TEMPO.CO, Jakarta - Komisioner Komisi Nasional Hak Asasi Manusia (Komnas HAM) Choirul Anam mempertanyakan alasan Jaksa Agung Sanitiar Burhanuddin melarang terdakwa mendadak menggunakan atribut keagamaan. Menurut dia, ekspresi keagamaan seseorang tak boleh dilarang.
“Jaksa Agung tidak boleh berprasangka dalam membuat aturan,” kata dia di Bekasi, Kamis, 19 April 2022.
Dia mengatakan seorang terdakwa bisa saja merasakan penyesalan mendalam ketika tersandung kasus hukum. Mereka lalu mengekspresikan pertobatannya dengan menggunakan atribut agama. “Ekspresi pertobatannya bisa jadi dengan simbol keagamaan,” kata dia.
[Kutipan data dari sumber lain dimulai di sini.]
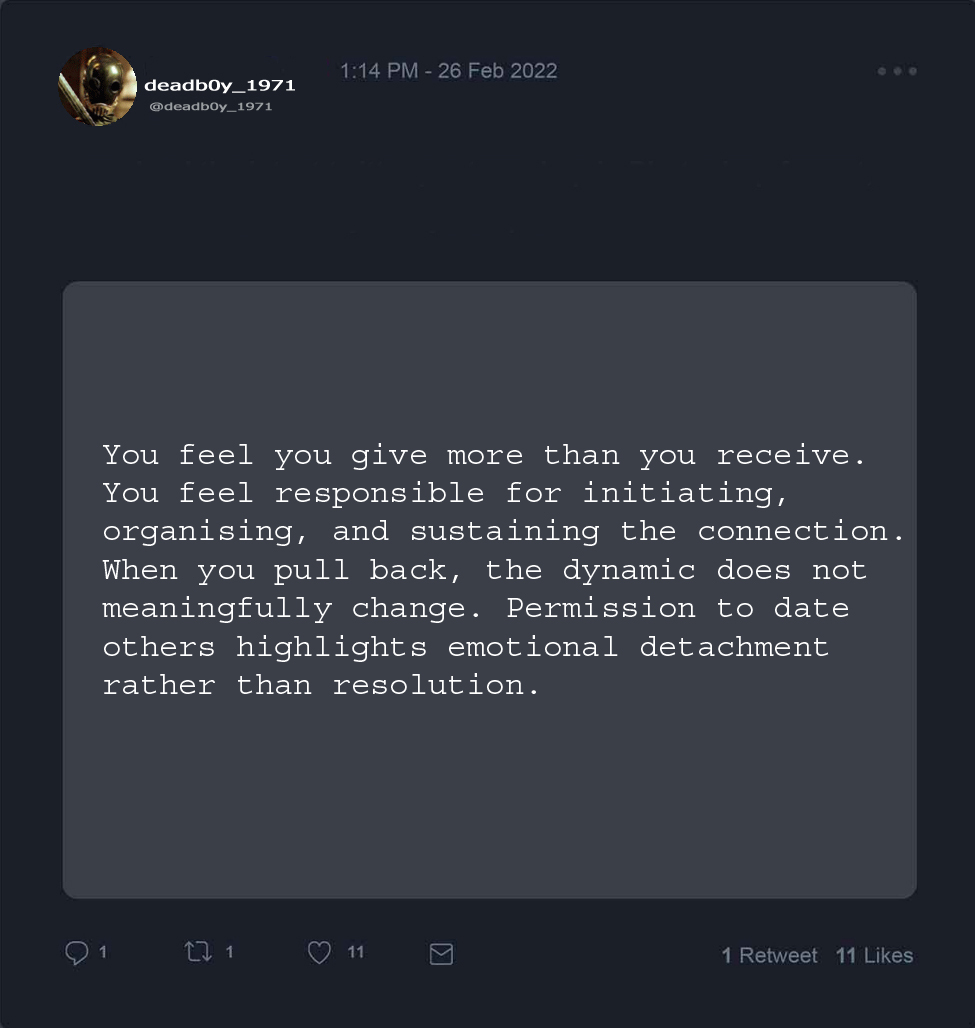The width and height of the screenshot is (975, 1028).
Task: Open the @deadb0y_1971 handle link
Action: tap(210, 106)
Menurut Anam, Jaksa Agung hanya boleh membuat larangan tersebut dengan alasan yang jelas. Alasan itu adalah bahwa penggunaan atribut agama terbukti mempengaruhi hakim maupun jaksa dalam mengambil keputusan.
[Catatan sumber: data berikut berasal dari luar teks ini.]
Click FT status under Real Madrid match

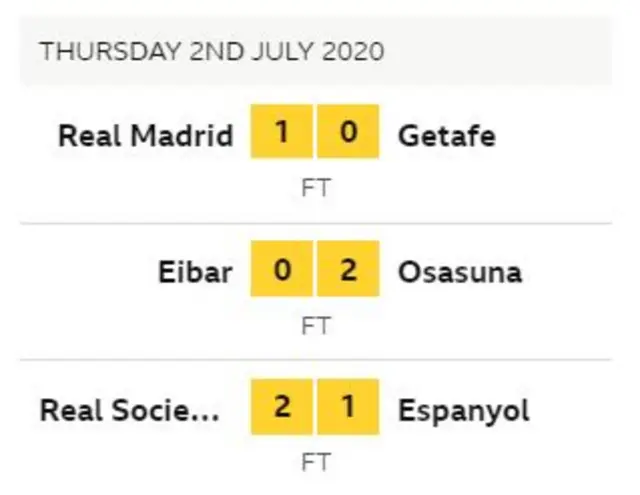(x=315, y=189)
“Problem utama yang harus dibuktikan adalah mekanisme peradilan itu terpengaruh atau tidak dengan adanya simbol agama,” ujar dia.
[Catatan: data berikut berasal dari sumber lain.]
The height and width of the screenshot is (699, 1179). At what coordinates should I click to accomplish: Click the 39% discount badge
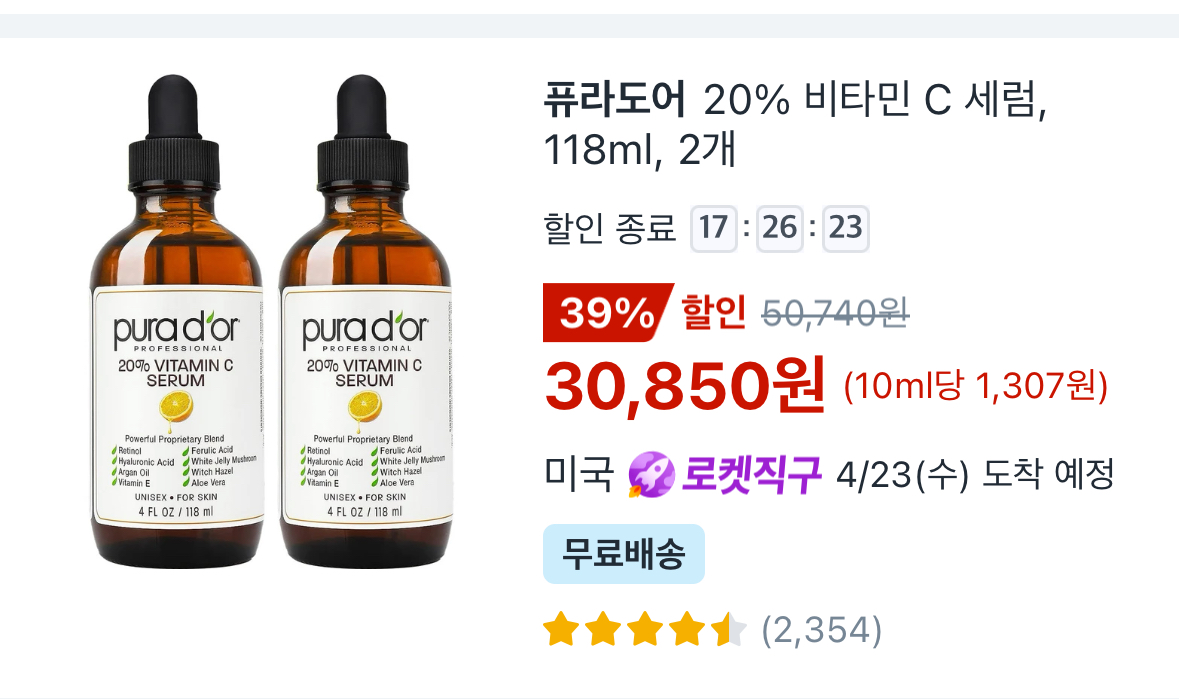pyautogui.click(x=606, y=313)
Anam meminta Jaksa Agung dapat menjelaskan alasan di balik rencana penerbitan larangan tersebut. Dia mengatakan semua aturan dalam ruang sidang harusnya hanya mengatur agar sistem peradilan itu berjalan secara independen.
Sebelumnya, Jaksa Agung berencana membuat surat edaran yang melarang terdakwa menggunakan atribut keagamaan yang sebelumnya tak pernah dipakai di persidangan. Larangan dibuat agar tidak ada pemikiran di tengah masyarakat bahwa atribut keagamaan digunakan pelaku pada saat tertentu saja.
Kepala Pusat Penerangan Hukum Kejaksaan Agung Ketut Sumedana mengatakan memakai atribut keagamaan hanya pada sidang tak bisa dibenarkan. Kejaksaan, kata dia, akan mengatur ketentutan berpakaian para terdakwa.
"Seolah-olah alim pada saat disidangkan, kami nanti samakan semua. Yang penting berpakaian sopan di depan persidangan," ujar dia.